Dann sehe ich an einem Fenster Palmen, oder zumindest Umrisse davon – auf einer Folie angebracht, vermutlich. In einem pastellähnlichen dezenten Farbton gehalten, passend zur Hausfarbe. Und ich meine rötliches Sonnenlicht zu erkennen, das die Palmen umschmeichelt. Aber das ist vermutlich nur meine Fantasie, oder ein flüchtiger Lichteinfall, und ich wische den Gedanken weg. Beim Näherkommen aber sehe ich, dass ein Scheinwerfer von innen wanderndes Licht auf das Fenster wirft. Ich staune wieder einmal, wie wenig es braucht, um aus dem Alltagstrott gerissen zu werden. In meinem Fall reichen da offensichtlich beleuchtete Palmenumrisse aus. Für einen kurzen Moment ist an diesem kühlen Morgen eine wärmere Ferne zumindest gedanklich etwas nähergerückt.

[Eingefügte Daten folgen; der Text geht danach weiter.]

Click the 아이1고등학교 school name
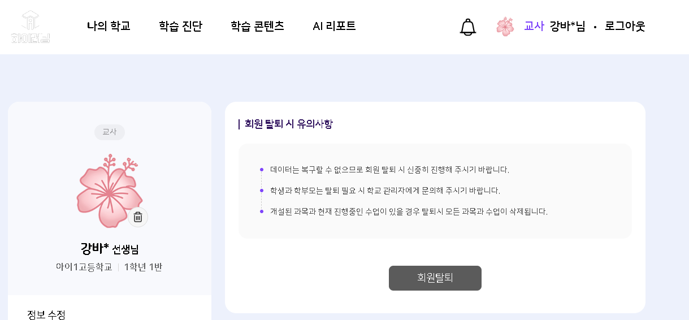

wo die Zeit immer noch stillsteht

where time is standing still Bönigen, im Oktober 2022

Beim Hochladen auf Flickr gab ich diesem Bild den Titel «where time is standing still». Als ich aus Neugierde nach ähnlichen Bildtiteln auf meinem Flickr-Account suchte, kam ein einziges Bild zum Vorschein (mit dem Titel «time is standing still»), welches notabane am (fast) gleichen Ort aufgenommen wurde – vor 10 Jahren:

time is standing still Bönigen, im Januar 2012

Die Zeit scheint dort am Brienzer See immer noch still zu stehen. Auch wenn das Wetter nicht innehält, und weiterzieht.

Wo keine Leere sein kann

hole

Wenn man nicht weiss, was man auf dem Blog schreiben soll, dann ist es wahrlich eine Kunst, etwas zu publizieren, das kein Lückenfüller ist.

Wobei: Lücken und Leere entstehen ja zum Glück nicht beim Brachliegen eines Blogs.